Seeing is Believing: Robust Vision-Guided Cross-Modal Prompt Learning under Label Noise
Researchers introduce VisPrompt, a framework that improves prompt learning for vision-language models by injecting visual semantic information to enhance robustness against label noise. The approach keeps pre-trained models frozen while adding minimal trainable parameters, demonstrating superior performance across seven benchmark datasets under both synthetic and real-world noisy conditions.
VisPrompt addresses a critical gap in prompt learning research by tackling the challenge of label noise, a pervasive problem in real-world machine learning deployments where training data contains mislabeled examples. Traditional prompt learning, while parameter-efficient, remains vulnerable to corrupted labels that can degrade model performance. The researchers leverage a fundamental insight: visual information extracted from images is inherently more robust and semantically rich than potentially noisy text labels, providing a more reliable anchor for learning.
The framework's innovation lies in its cross-modal attention mechanism that reversely injects visual semantics into prompt representations, allowing prompt tokens to selectively aggregate image-specific information relevant to individual samples. This design contrasts with naive approaches that would uniformly apply visual guidance regardless of image quality. The introduction of conditional modulation further refines this process by adaptively controlling injection strength per sample, creating a dynamic balance between learned text semantics and visual evidence.
For the machine learning community, this work demonstrates that vision-language models can achieve stronger robustness without fine-tuning expensive pre-trained backbones, reducing computational costs and democratizing robust AI development. The approach's effectiveness across multiple real-world noisy datasets suggests practical applicability to production environments where label quality varies significantly.
The public code release accelerates adoption among researchers and practitioners. Future developments may extend conditional modulation to other multi-modal architectures or explore automated mechanisms for determining injection strength, advancing the broader field of noise-robust learning in vision-language systems.
- →VisPrompt injects visual semantics into prompts via cross-modal attention to anchor learning to reliable instance-level visual evidence rather than noisy labels.
- →Conditional modulation mechanism adaptively controls visual information injection strength per sample, balancing text priors with image evidence dynamically.

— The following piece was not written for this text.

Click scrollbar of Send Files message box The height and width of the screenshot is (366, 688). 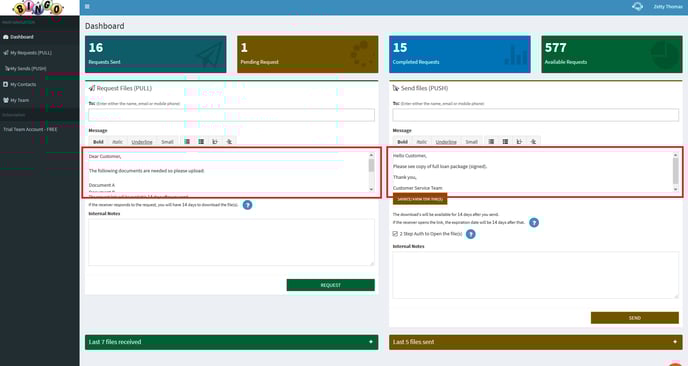pyautogui.click(x=675, y=172)
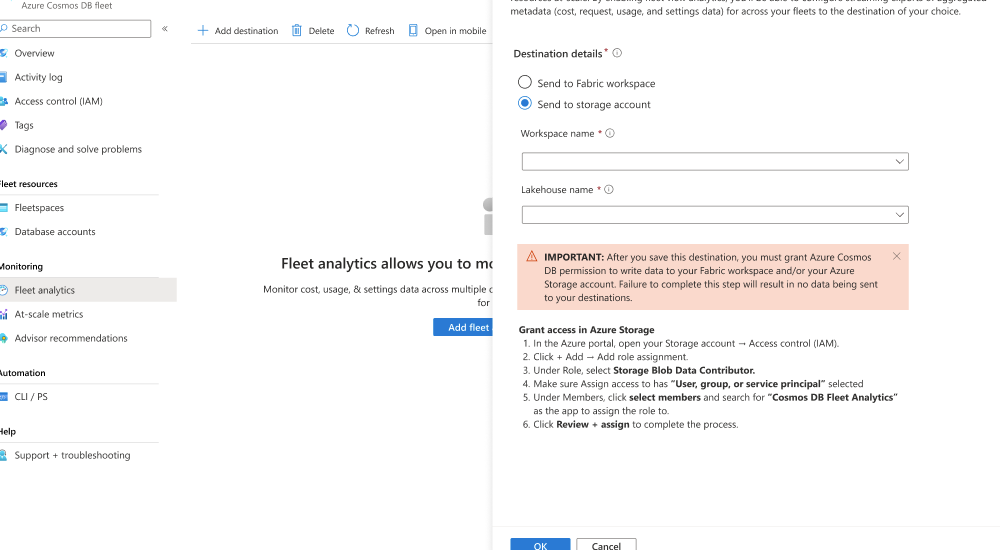Click the Open in mobile icon
Image resolution: width=1000 pixels, height=550 pixels.
(413, 31)
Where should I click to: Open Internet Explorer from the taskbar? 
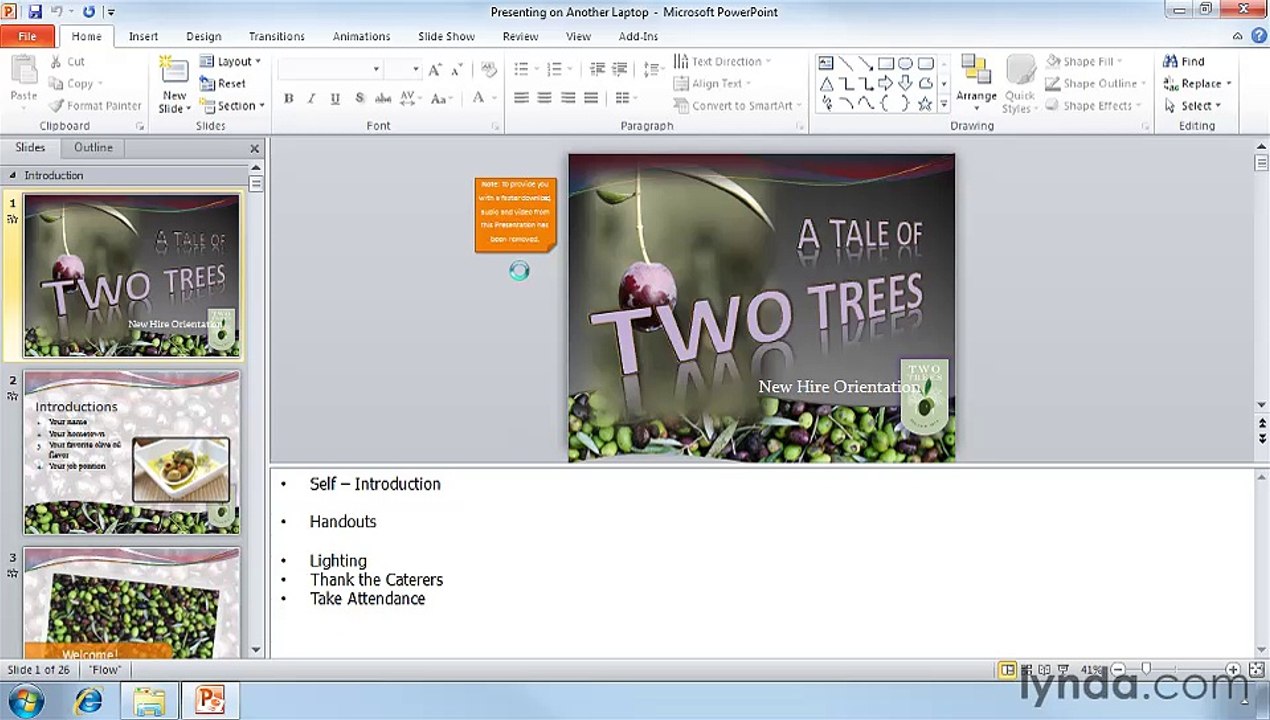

- →The framework maintains frozen pre-trained vision-language model backbones while adding minimal trainable parameters for computational efficiency.
- →Extensive experiments on seven benchmarks under synthetic and real-world label noise demonstrate consistent performance improvements over existing baselines.
- →Public code availability enables broader research community adoption of noise-robust prompt learning techniques for practical applications.